Element lookup records:
************
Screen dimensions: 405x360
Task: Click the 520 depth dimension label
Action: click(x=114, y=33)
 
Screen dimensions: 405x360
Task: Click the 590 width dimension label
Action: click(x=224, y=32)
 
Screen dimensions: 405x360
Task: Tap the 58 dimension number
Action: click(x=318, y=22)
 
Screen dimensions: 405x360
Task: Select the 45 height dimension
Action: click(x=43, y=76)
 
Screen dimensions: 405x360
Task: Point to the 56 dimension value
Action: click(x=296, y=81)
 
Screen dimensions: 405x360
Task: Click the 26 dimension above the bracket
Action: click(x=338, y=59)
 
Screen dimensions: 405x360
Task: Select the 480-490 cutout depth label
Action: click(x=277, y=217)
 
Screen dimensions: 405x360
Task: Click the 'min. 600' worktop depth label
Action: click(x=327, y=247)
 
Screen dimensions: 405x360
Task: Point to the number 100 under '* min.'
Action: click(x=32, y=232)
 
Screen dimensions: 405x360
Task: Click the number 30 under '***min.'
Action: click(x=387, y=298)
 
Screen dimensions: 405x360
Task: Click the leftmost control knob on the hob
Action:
************
■ YOUR INSTRUCTIONS ■
Collect every line of the records above that contains the string "number", and copy each line in full.

■ EXERCISE OUTPUT ■
Task: Tap the 58 dimension number
Task: Point to the number 100 under '* min.'
Task: Click the number 30 under '***min.'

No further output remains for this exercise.